According to a report from Merry Jane, a cannabis culture site, Fourth Corner dealt with a series of delays and legal woes before finally obtaining approval:

“In response to this challenge, Fourth Corner altered their charter, announcing that they would only open accounts for businesses that indirectly serve or support the cannabis sector, such as legalization advocacy groups, and accountants or lawyers with clients in the industry. Hence, the bank would technically would be operating legally, as long as they’re not handling funds directly related to growing, processing, or selling marijuana. Regardless of the change, the Federal Reserve continued to deny the bank’s request for a master account. Fourth Corner sued the Feds in 2016, and after losing the first round in court, finally won the right to a federal master account last summer in the U.S. Court of Appeals.

Despite the court’s ruling, the Kansas City Fed still had not given the credit union their account by last fall, so the bank filed a civil complaint in the U.S. District Court in Denver. After years of disagreement, this month the Federal Reserve finally granted conditional approval to Fourth Corner.”

To secure the deal, the Fourth Corner Credit Union agreed that it would not “serve any state-licensed dispensaries or business that directly handles cannabis funds.”

In an effort to avoid any perception of setting a precedent, the Federal Reserve Bank noted specifically that “this letter does not express the policy views of” the Federal Reserve Banking System as a whole, “nor does it contain any supervisory, regulatory or enforcement guidance or precedent,” the Wall Street Journal reported.

As Truth in Media previously reported, following Attorney General Jeff Sessions’ decision to revoke the Cole Memo— which gave Obama-era federal guidance for a hands-off policy towards state-legal marijuana— the Trump administration has recently been considering the removal of another Obama-era protocol, one that that permits banks to open accounts for marijuana-related businesses without being considered in violation of law.

Despite that move from Sessions, a bipartisan group of 31 House members recently collaborated on a letter that asked the Treasury Department’s Financial Crimes Enforcement Network (FinCEN) agency to continue this cannabis banking guidance.

“FinCEN’s stated priorities have allowed such businesses to conduct commerce more safely through financial institutions which reduces the use of all cash, improves public safety, and reduces fraud,” the House lawmakers wrote in their letter. “Leaving your guidance unchanged will continue to encourage small companies to make investments by freeing up access to capital.

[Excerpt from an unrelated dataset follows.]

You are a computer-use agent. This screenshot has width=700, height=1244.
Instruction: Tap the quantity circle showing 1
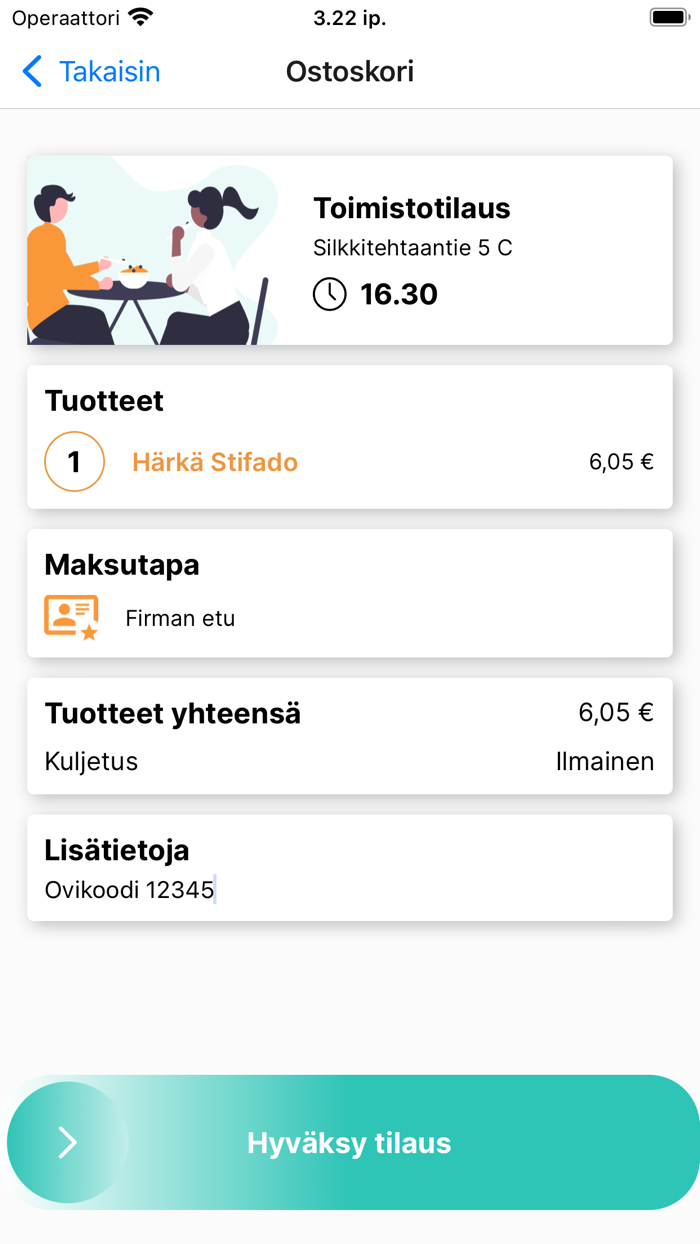[74, 462]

It will also further provide for well regulation and oversight through suspicious activity reports. Rescinding this guidance would inject uncertainty in the financial markets.”

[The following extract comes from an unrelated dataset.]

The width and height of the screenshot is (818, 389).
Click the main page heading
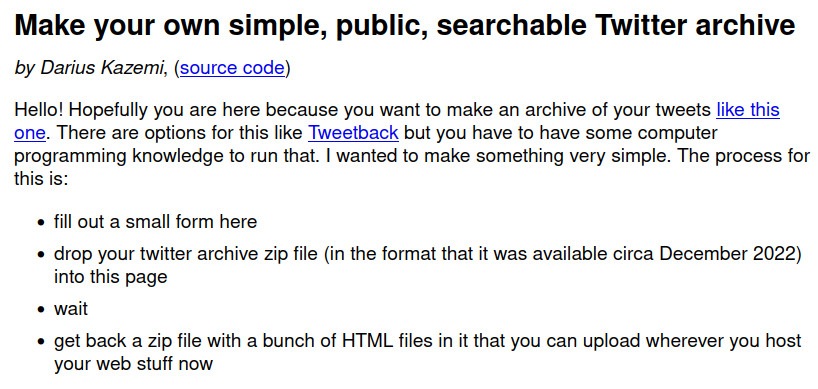[405, 26]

Drew Maloney, the U.S. Treasury Department’s assistant secretary for legislative affairs, wrote in response that his agency is “reviewing the [banking] guidance in light of the Attorney General’s announcement and are consulting with law enforcement.”

In testimony before the U.S. Senate, Deputy Secretary of the Treasury Department Sigal Mandelker said that the FinCEN memo remains in effect as the Trump administration examines the possibility of revocation. On Wednesday, Maloney confirmed in his letter that prior guidance “remains in place” for now, adding that Congress would be informed of any policy changes.